> _WORK ORDER 1_
In the William Styles biography, what evidence does the text give for identifying him as the proprietor of the hotel in Temple Row, Birmingham?
> _WORK ORDER 2_
Swap "Elizabeth" for "Eliza" in the William Styles biography between "William Styles was" and "Thomas’s in 1816.", inclusive, and give that part again.

> _DOCUMENT PASSAGE_
= = = = = = =

William Styles

William Styles was baptized in Grafton Flyford, Worcestershire on 29 Aug 1771. He was the third eldest surviving son of Thomas Styles, latterly the inn keeper of the Crown Inn in Stone Staffordshire.

He married Elizabeth Evans in Old Swinford on 28 Apr 1795. She was the sister of his brother-in-law Richard Evans, the proprietor of the Red Lion Inn in Wolverhampton. The couple had no children and both William and Elizabeth are recorded as being buried in St Michael and All Angels in Tettenhall on 3 Dec 1808 and 7 April 1809 respectively.  This was the same church where William’s sister Sarah Evans was buried on 4 May 1812, some three years later and is where a number of the Evans family are buried to the North West of Wolverhampton. William is not mentioned in his father’s will of 1811 or his brother Thomas’s in 1816.

Styles's Hotel, Temple Row, Birmingham, engraving from 1820

Styles’s Hotel, Temple Row, Birmingham, engraving from 1820

Significantly in the Tettenhall register, William Styles is described as ‘from Birmingham’. In other documents he is described as a Victualler and Inn holder (National Archives). This helps confirm he was the proprietor of the Hotel in Temple Row, Birmingham from 1795 to 1809 where the name William Styles can be found on a number of references (London Gazette, Warwickshire Licensed Victuallers etc ). He took a twenty one year lease starting in 1795 from the tontine that owned the building for £120 per year. The Hotel in Birmingham, had originally been built in 1772, dubbed for some time Styles’s Hotel, was later to become the Royal Hotel and was essentially a new concept, superior in many ways to an Inn, with a French name to describe it. Like the Red Lion Inn in Wolverhampton, run by his sister’s family, it was a major civic centre and had assembly rooms and sumptuous dining rooms – but as the city of Birmingham grew, the main stream of its business was probably not so much the through coaching trade as the city became a destination in its own right. The Red Lion as the staging post for the main coaches to Dublin via Holyhead had built up its reputation from 1790 right up to 1820 as Wolverhampton’s most important coaching Inn.

= = = = = = =

> _INFORMATION SUPPLIED_

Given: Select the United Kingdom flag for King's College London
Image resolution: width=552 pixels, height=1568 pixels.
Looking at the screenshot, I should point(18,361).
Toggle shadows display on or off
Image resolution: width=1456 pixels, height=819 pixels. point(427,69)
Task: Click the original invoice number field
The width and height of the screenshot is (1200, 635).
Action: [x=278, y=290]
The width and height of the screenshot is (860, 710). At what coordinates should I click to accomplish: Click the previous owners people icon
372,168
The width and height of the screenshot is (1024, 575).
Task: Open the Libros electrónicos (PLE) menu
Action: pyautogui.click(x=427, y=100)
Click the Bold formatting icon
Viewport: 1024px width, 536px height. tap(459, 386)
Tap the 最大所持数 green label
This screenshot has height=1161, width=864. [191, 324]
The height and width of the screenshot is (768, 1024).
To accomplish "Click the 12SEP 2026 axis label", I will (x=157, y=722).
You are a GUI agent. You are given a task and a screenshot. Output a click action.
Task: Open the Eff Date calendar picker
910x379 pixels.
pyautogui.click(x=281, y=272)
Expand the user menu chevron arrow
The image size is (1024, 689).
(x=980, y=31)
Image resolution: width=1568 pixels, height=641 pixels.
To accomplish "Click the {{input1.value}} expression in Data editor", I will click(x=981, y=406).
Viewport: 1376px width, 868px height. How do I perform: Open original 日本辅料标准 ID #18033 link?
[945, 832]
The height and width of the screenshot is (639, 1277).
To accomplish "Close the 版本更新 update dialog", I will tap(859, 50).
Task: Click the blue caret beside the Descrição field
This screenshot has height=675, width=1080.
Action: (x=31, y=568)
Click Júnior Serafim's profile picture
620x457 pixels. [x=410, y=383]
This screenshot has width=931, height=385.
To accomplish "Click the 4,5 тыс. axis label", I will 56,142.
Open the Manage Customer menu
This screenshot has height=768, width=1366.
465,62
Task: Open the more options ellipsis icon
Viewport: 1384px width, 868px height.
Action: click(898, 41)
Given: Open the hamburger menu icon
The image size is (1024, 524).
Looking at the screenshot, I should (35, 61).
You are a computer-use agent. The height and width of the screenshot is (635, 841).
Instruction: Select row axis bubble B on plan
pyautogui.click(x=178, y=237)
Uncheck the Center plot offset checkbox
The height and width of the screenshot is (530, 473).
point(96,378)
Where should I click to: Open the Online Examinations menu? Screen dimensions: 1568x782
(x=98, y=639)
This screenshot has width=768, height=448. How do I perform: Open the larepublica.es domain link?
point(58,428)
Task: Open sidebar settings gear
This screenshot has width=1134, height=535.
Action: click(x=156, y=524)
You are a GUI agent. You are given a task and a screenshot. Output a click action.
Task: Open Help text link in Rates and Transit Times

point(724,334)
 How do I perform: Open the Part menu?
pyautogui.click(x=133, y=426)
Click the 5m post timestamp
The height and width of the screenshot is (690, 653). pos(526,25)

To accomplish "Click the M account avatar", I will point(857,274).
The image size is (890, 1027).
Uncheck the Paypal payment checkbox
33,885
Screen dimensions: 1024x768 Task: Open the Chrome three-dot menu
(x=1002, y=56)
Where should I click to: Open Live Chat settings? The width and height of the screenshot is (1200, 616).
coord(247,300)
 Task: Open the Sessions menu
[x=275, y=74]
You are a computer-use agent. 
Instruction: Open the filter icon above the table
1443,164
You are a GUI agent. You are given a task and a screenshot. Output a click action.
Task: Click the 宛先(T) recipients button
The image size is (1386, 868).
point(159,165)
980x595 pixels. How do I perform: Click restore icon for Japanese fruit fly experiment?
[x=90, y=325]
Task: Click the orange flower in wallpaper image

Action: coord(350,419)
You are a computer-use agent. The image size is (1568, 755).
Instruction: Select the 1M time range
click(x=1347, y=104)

= = = = = = =

> _EXPECTED ANSWER 1_
The Tettenhall register describes him as "from Birmingham," and other documents call him a Victualler and Inn holder. The name William Styles also appears in a number of references to the hotel, such as the London Gazette and Warwickshire Licensed Victuallers records.

> _EXPECTED ANSWER 2_
William Styles was baptized in Grafton Flyford, Worcestershire on 29 Aug 1771. He was the third eldest surviving son of Thomas Styles, latterly the inn keeper of the Crown Inn in Stone Staffordshire.

He married Eliza Evans in Old Swinford on 28 Apr 1795. She was the sister of his brother-in-law Richard Evans, the proprietor of the Red Lion Inn in Wolverhampton. The couple had no children and both William and Eliza are recorded as being buried in St Michael and All Angels in Tettenhall on 3 Dec 1808 and 7 April 1809 respectively.  This was the same church where William’s sister Sarah Evans was buried on 4 May 1812, some three years later and is where a number of the Evans family are buried to the North West of Wolverhampton. William is not mentioned in his father’s will of 1811 or his brother Thomas’s in 1816.